De quoi s’agit-il ? D’un éparpillement qui touche toute autant les lieux, les temps, les élèves, les personnels que les savoirs.

Il faut se garder des fausses évidences. L’aspect quasi naturel de l’organisation quasi systématique, à partir de l’entrée en 6e, en heures de cours, pour l’emploi du temps des élèves comme pour le service des professeurs ne doit pas nous abuser. Il s’agit là, en effet de la clé de voûte de l’enseignement secondaire que l’on peut résumer par la formule : une heure, une salle, un professeur, une discipline, une classe, ce dernier élément devant être modéré pour les dernières années du lycée avec les enseignements de spécialités qui émiettent la classe. Cette organisation horaire se reproduit à l’identique de semaine en semaine au fil de l’année scolaire, sur le modèle de la journée monastique rythmée uniformément – les premiers collèges furent en effet pensés par des religieux.

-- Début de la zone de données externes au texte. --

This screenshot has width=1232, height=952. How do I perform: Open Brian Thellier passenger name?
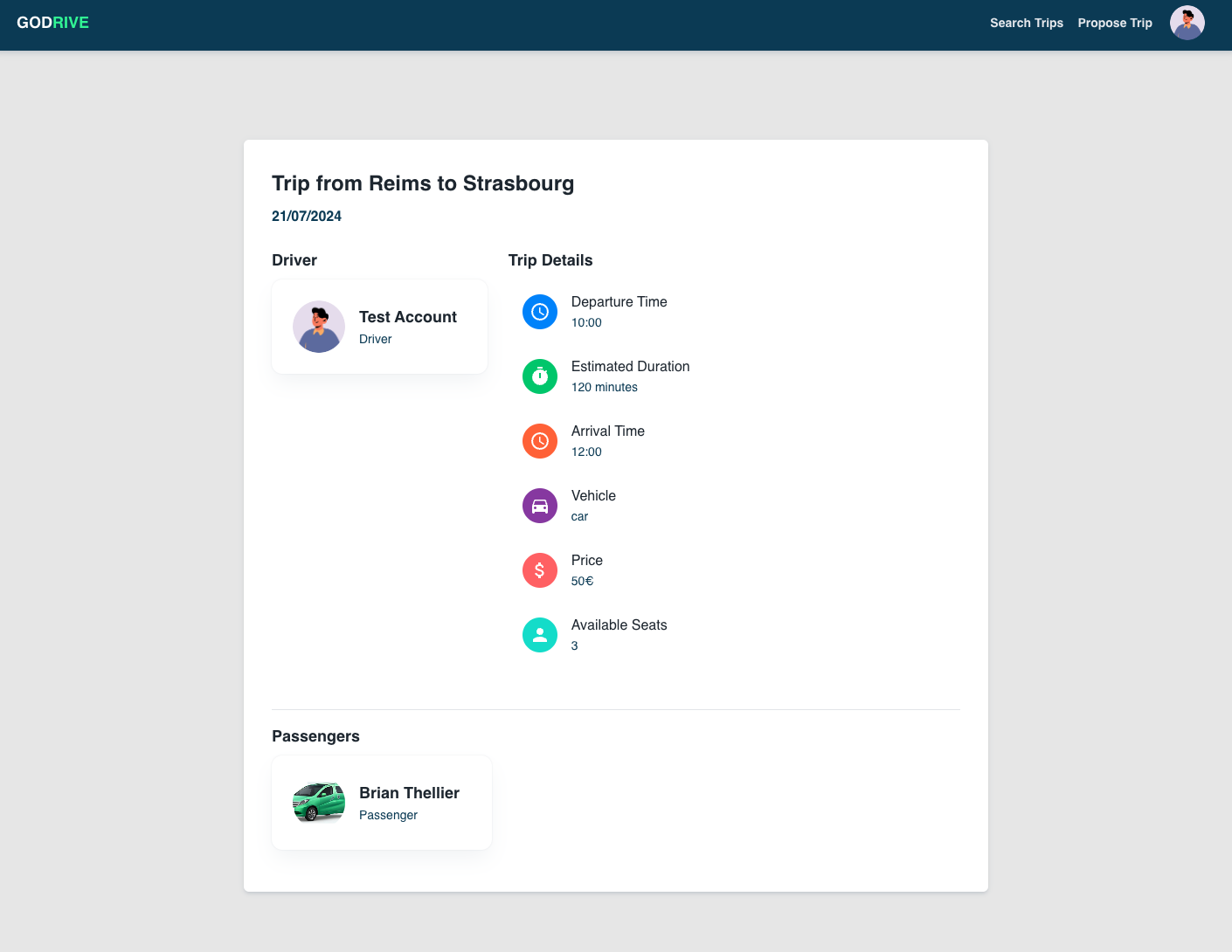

Cette clé de voûte n’est pas indiscutable. Chacun, élève ou enseignant, a fait l’expérience de l’heure qui n’en finit pas ou de l’heure qui a passé trop vite sans qu’on ait pu aller au bout de la démarche d’enseignement-apprentissage. De plus, cette invariable durée de 55 minutes formate les modalités d’enseignement –apprentissage. Si elle se prête facilement au cours magistral ou dialogué, où le professeur reste le maître du temps, elle n’est pas la mieux appropriée à d’autres formes de travail qui nécessitent un temps plus long : travaux de groupes, recherches documentaires. Quant à l’organisation spatiale de la classe en autobus, majoritairement répandue, elle ne favorise pas les interactions entre élèves, mais plutôt l’échange entre le professeur et le groupe ou un individu de ce groupe.

Mais cette organisation a des conséquences importantes en cascade.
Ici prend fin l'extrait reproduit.